What to do.
Return, word for word, the portion of the Stargate reboot article that opens with the words containing "Since its debut, Stargate" and closes with "the foreseeable future.".

Article.
↓

Chatting to Empire ahead of The Librarians season 3, Stargate creator Dean Delvin conceded that while the project had displayed signs of potential early on, the big-screen reboot “kind of fell apart” before it could enter development.

“It looked good for a couple of months, but now it’s not looking so good. There are just a lot of things that have to fire at the same time, and there was a moment where I thought it was all firing at the same time, and then it all kind of fell apart.”

Devlin, who wrote and produced Stargate alongside Independence Day helmer Roland Emmerich, attributed the blame to the filmmaking process, which tends to place a greater emphasis on franchise potential than the actual story at hand. Driven by numbers, Delvin doesn’t pull any punches, before admitting that a fear of tarnishing the series is also a contributing factor.

“It’s one of the reasons I prefer to work independently. Listen, I think if we did Stargate right, the fans would like it and we could do something really good. But if we screw it up, they’ll reject it. As they should. But I kind of don’t want to do it if I think that we’ll screw it up, and that’s one of the things that’s holding us back. You’d have several studio’s involved and a lot of voices and, you know, you may make something great, but you also may have something that doesn’t resemble what you wanted to do.”

Since its debut, Stargate went on to spawn three live-action TV series, an animated spinoff, and scores of novels and comic books. They’re all housed up under the one universe, which has effectively been sentenced to the shelf for the foreseeable future.

↑

Provided information.
↓

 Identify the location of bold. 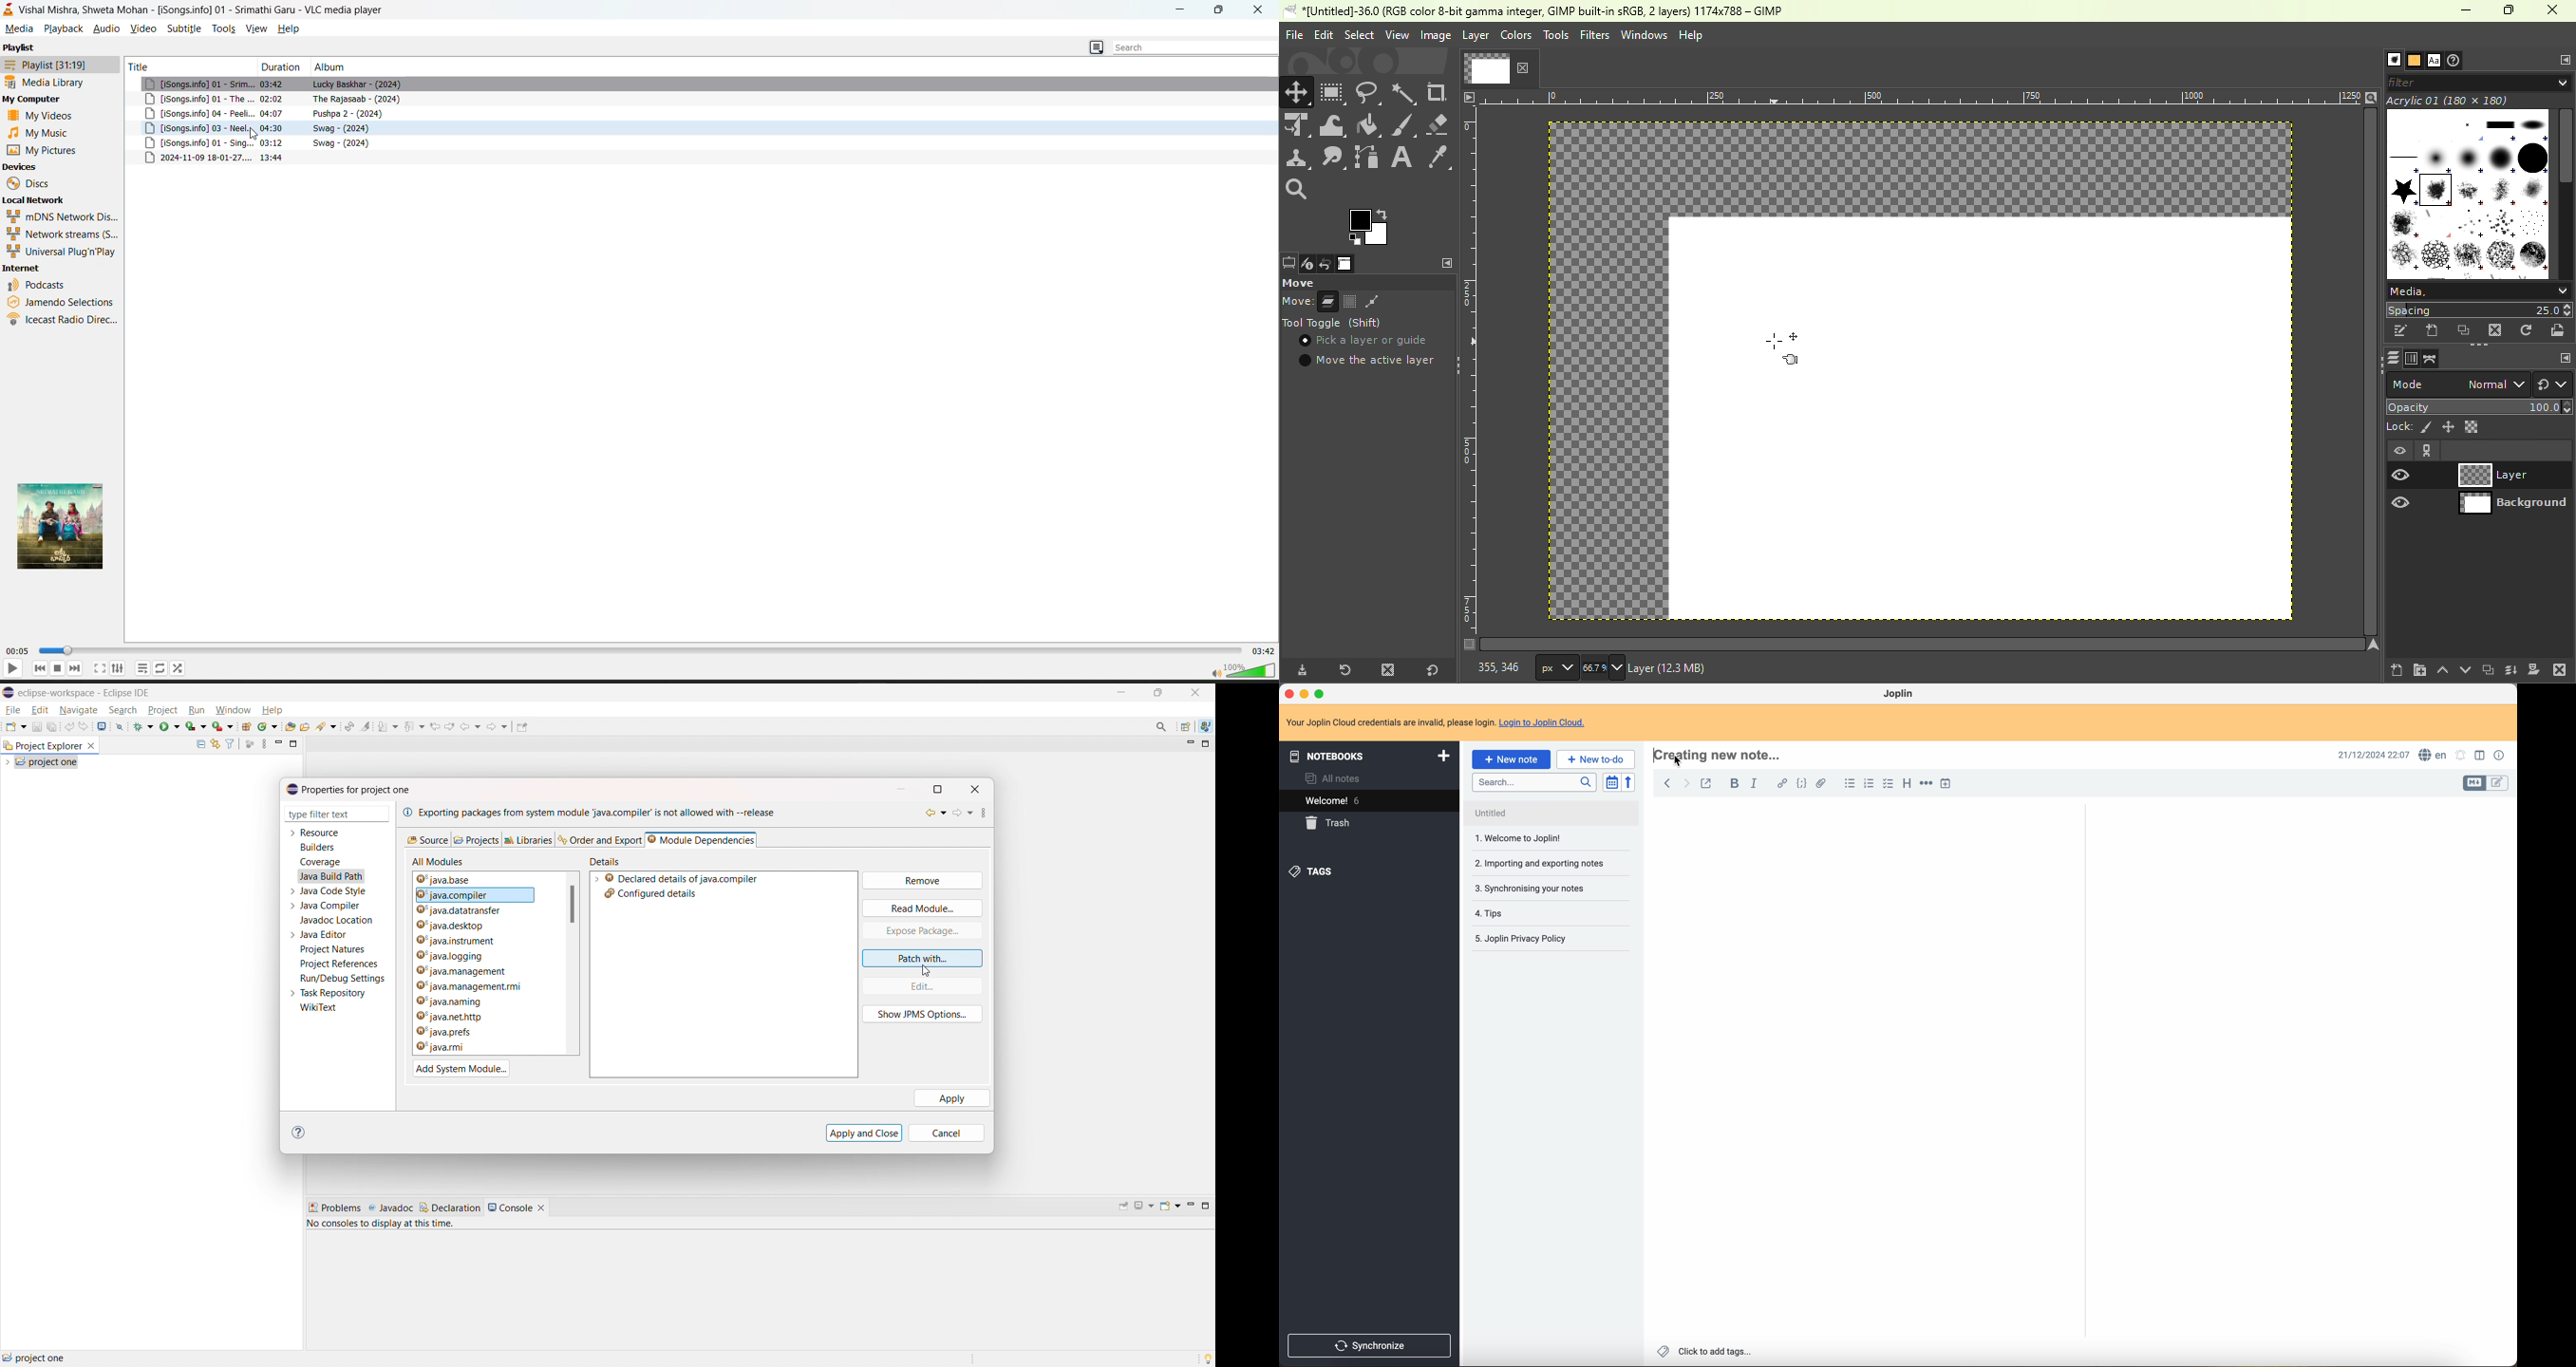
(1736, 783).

↑
↓

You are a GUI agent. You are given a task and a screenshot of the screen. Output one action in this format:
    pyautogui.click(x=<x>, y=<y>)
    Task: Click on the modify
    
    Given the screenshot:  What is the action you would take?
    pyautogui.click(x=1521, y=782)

↑

Exercise solution.
Since its debut, Stargate went on to spawn three live-action TV series, an animated spinoff, and scores of novels and comic books. They’re all housed up under the one universe, which has effectively been sentenced to the shelf for the foreseeable future.